• PROBLEM DETAILS: Pick out every line in the items below that contains the string "Instruction", and copy each of those lines in full.

• THE RECORDS:
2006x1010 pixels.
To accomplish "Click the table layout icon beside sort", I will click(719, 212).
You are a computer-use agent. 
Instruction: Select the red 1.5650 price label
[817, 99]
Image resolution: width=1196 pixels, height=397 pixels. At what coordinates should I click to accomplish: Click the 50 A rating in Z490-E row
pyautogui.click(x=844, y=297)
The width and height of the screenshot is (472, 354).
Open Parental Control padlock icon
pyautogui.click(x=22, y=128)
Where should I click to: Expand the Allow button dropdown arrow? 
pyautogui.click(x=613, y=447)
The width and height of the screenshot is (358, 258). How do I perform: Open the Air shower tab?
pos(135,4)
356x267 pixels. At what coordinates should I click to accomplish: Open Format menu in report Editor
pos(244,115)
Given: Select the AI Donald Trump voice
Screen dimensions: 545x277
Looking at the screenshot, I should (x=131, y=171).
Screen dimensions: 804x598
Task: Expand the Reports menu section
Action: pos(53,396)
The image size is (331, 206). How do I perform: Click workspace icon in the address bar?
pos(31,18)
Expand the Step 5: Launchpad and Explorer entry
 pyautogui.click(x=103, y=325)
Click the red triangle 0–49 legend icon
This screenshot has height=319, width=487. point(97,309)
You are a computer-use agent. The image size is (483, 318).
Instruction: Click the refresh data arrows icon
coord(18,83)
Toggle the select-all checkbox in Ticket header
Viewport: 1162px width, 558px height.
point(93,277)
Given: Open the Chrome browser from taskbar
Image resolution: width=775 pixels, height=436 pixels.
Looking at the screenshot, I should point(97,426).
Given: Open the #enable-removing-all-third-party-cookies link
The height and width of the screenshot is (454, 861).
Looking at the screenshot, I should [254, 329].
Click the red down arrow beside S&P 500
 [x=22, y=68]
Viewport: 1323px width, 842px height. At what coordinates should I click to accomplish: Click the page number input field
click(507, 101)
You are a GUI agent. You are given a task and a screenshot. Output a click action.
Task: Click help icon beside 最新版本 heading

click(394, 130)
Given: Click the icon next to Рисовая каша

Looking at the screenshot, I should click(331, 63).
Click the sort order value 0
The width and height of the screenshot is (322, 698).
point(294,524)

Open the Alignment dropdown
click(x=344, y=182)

• RESULT OF THIS TASK:
Instruction: Select the red 1.5650 price label
Instruction: Click the refresh data arrows icon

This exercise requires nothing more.